The work test applies separately to each financial year (so that for the super fund to accept contributions in respect of the 2019/20 financial year, the individual must have satisfied the work test in the 2019/20 financial year; it is not sufficient to have satisfied the work test in the 2018/19 financial year. The work test does not apply to mandatory employer contributions and it also does not apply to “downsizer contributions”.

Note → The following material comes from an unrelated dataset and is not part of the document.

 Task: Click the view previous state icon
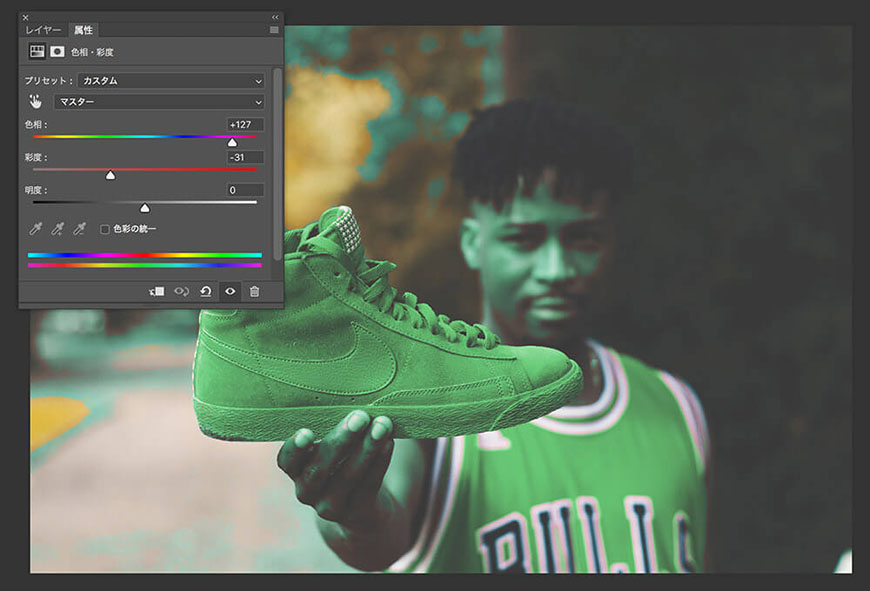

The work test is that for a superannuation fund to accept the contributions the individual must have been gainfully employed, at least on a part-time basis, in respect of the financial year in which the contribution is made. This is defined to mean gainfully employed for at least 40 hours in a period of at most 30 consecutive days (there is another similar definition of “part-time gainful employment” but this definition is used to determine whether an individual is retired for the purposes of accessing their benefits). Once an individual has attained age 75 contributions generally (subject to a grace period) cannot be accepted in respect of the individual. The grace period runs from the date the individual attains age 75 and ends 28 days after the month in which the individual attained age 75.
What is the work test exemption?
The exemption is that in respect of the first financial year in which the individual does not satisfy the work test, the individual can make member contributions up to their non-concessional contributions cap (currently $100,000) and also member contributions up to their concessional contributions cap (currently $25,000).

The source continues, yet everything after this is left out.